Vinaya Vidheya Rama Review: Unreal heroics that never end make for a tiresome film

Vinaya Vidheya Rama Review: Unreal heroics that never end make for a tiresome film

Mindless gallantry laced with nauseating family relations all tied together by a single unfailing hero - this is the epitome of a masala movie
Rating:(1.5 / 5)

Our Rambo-esque hero slashes off the goons’ heads so powerfully that they go flying in the air, and are caught by eagles soaring past to feed on. Mindblowing, isn’t it? Vinaya Vidheya Rama is all that and more. Mindless gallantry laced with nauseating family relations all tied together by a single unfailing hero - Vinaya Vidheya Rama is the epitome of a masala movie. Which of course, means you are expected to forget all rationality, sit back and cringe.      

Cast: Ram Charan Tej, Kiara Advani, Vivek Oberoi
Director: Boyapati Srinu

Rama (Ram Charan), the youngest of five brothers, all of whom are orphans and find a family among each other, is a good-for-nothing, hot-headed, yet good-hearted young man. His eldest brother (Prashanth), an IAS officer who works for the election commission, is subject to many threats because of his sincerity. But Rama being the angry young man he is, beats the goons up and forces his brother to make amends for him. He later gets posted as a special officer for the election commission in Bihar. Being the sincere officer that he is, he butts heads with the local don, Raja Bhai (Vivek Oberoi) and hence enmity ensues, until the hero emerges to kill all evil. Even if evil means an army of 300.
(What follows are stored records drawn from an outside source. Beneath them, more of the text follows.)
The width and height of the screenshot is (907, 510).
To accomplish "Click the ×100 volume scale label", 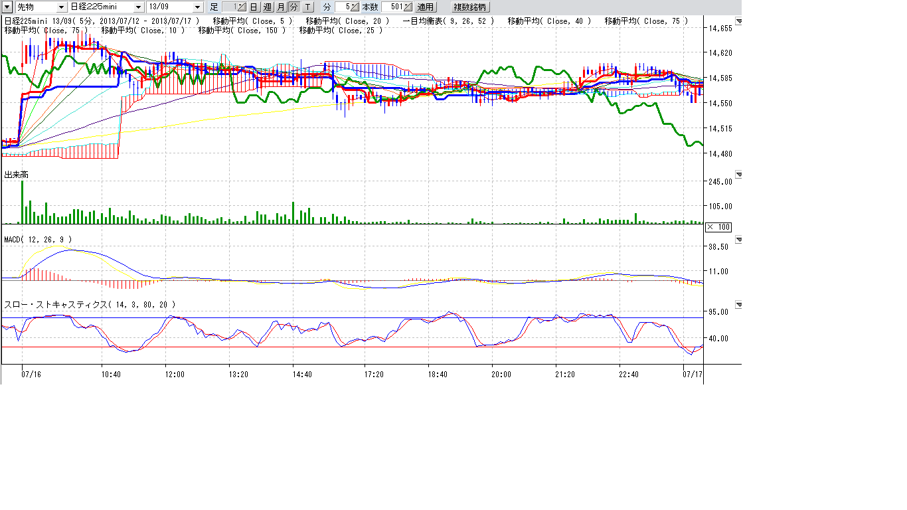I will (x=718, y=227).
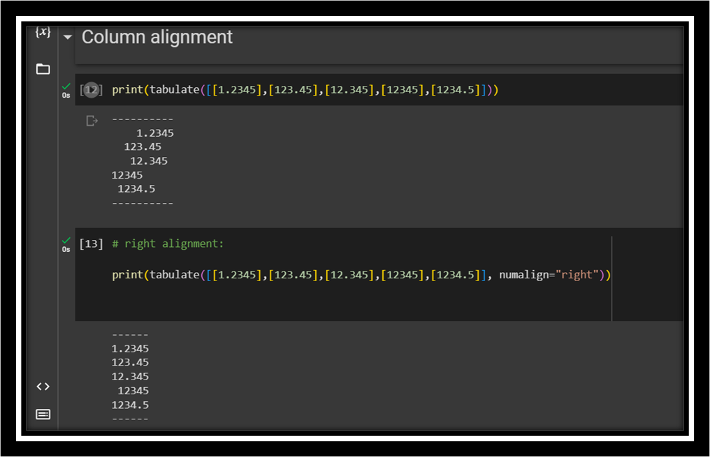Click the output actions icon for cell 12
This screenshot has width=710, height=457.
click(x=92, y=121)
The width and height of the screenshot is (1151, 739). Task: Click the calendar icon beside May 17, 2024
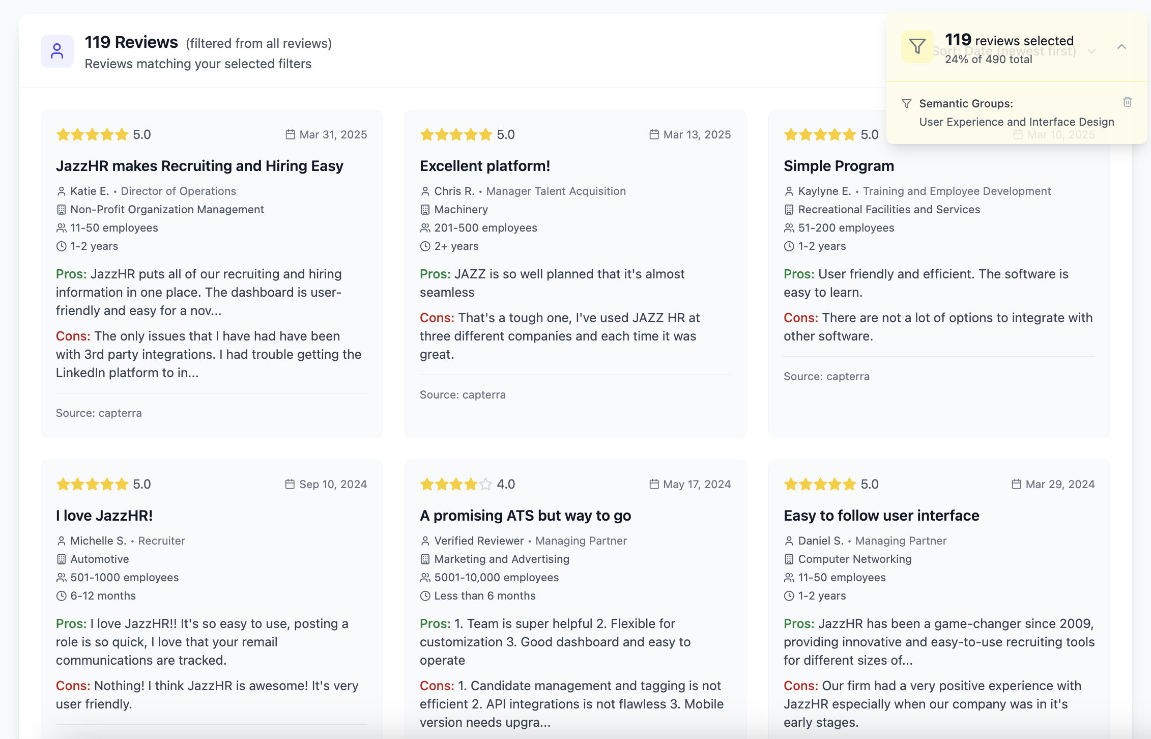[654, 485]
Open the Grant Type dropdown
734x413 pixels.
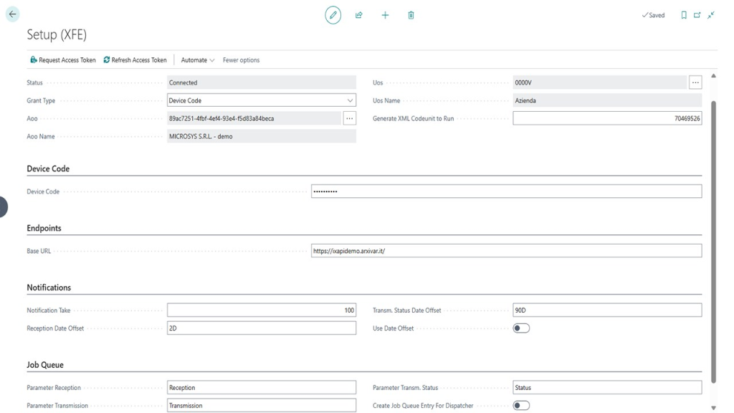tap(350, 101)
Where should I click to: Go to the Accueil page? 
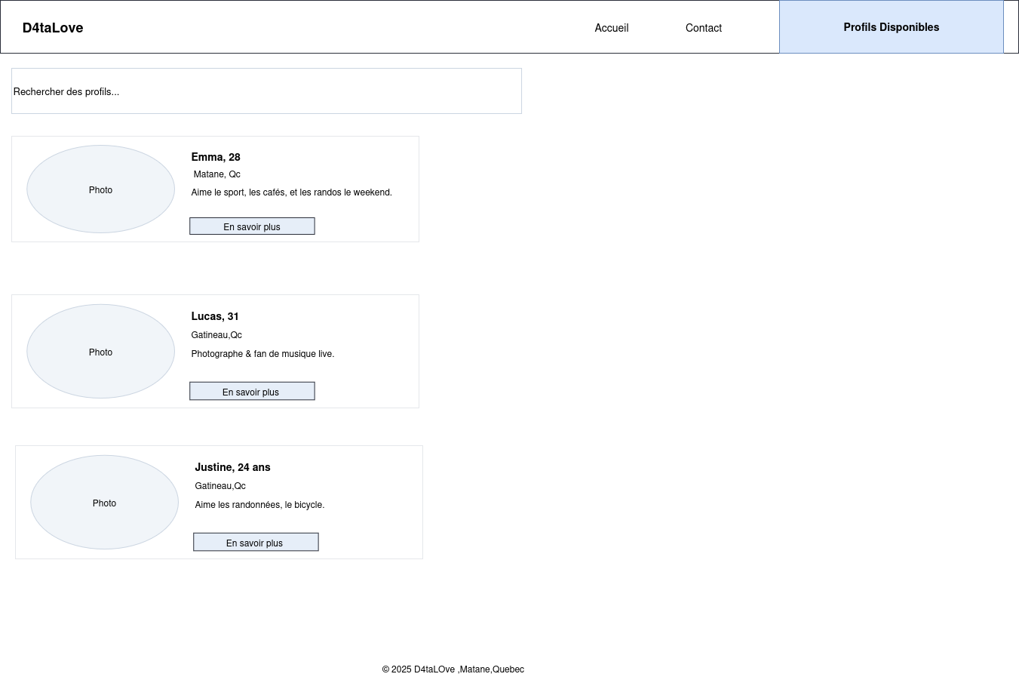coord(611,28)
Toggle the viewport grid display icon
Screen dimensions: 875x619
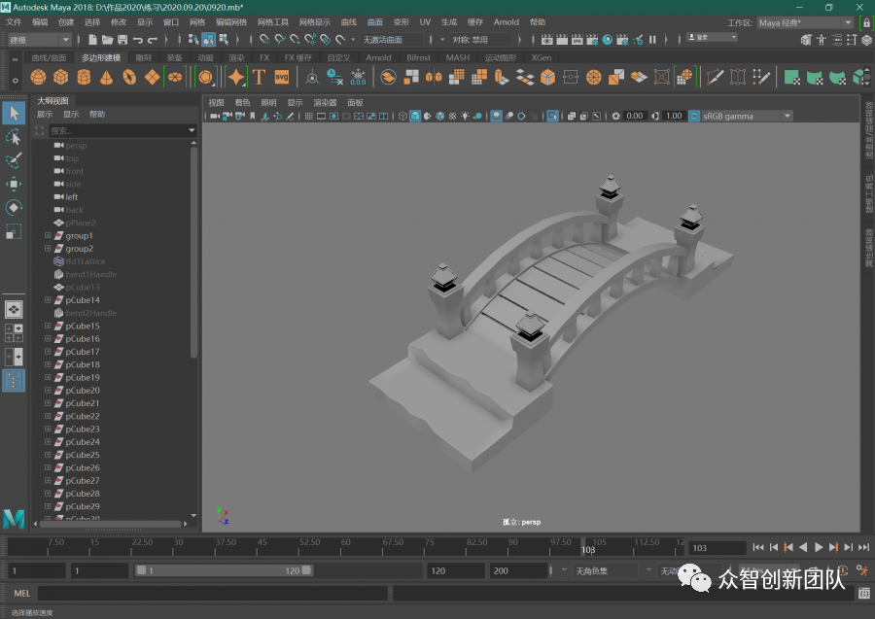(309, 116)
When you buy a ticket to a Boyapati movie, you know what you’re signing up for. Vinaya Vidheya Rama is no different; if anything, it goes beyond all expectations. It’s a testosterone-driven cringe-fest from the word go. The heroics just do not end. And some of it is reserved for the villain as well. To assert his evilness, Vivek Oberoi pulls out a wild cobra and has it bite him repeatedly. And then... the cobra dies! 

Meanwhile, there is a family, Rama’s vadina (Sneha), the other brothers and their corresponding wives and children. And yes, there is a heroine too. Papa (Kiara Advani) only appears on screen as a prelude to songs. She barely has four dialogues in the entire movie; and to add insult to injury, Kiara’s navel and cleavage are introduced to the audience before her. In fact, we get to know more about her mother (Hema) than her in the film and appreciate it too. Boya slyly masks all the misogyny in the movie through the character of Hema, who is a women’s rights activist. She sets the rules in the pellichoopulu for her daughter, she asks for a medical checkup before discussing any further, and fights for wronged women even if it means getting locked up.  

If there is any plot worth mention here, it is lost between all the fights, songs, dances and random dialogues meant to elevate the hero. All the build-up has no payback whether in the most adrenaline-driven superficial way or creatively. Ram Charan does full justice to the character. He truly believes that he, as the hero, can single-handedly fight off 300 people, and it shows. However, all of it is wasted potential against such pedestrian writing. Sneha, Prashanth and Vivek Oberoi deliver exactly what Boya seems to have asked of them, which is to say, not much.

In short, take all of Boya’s films in the past, put them on steroids and you get Vinaya Vidheya Rama. Boyapati doesn’t hold back. Maybe he should have.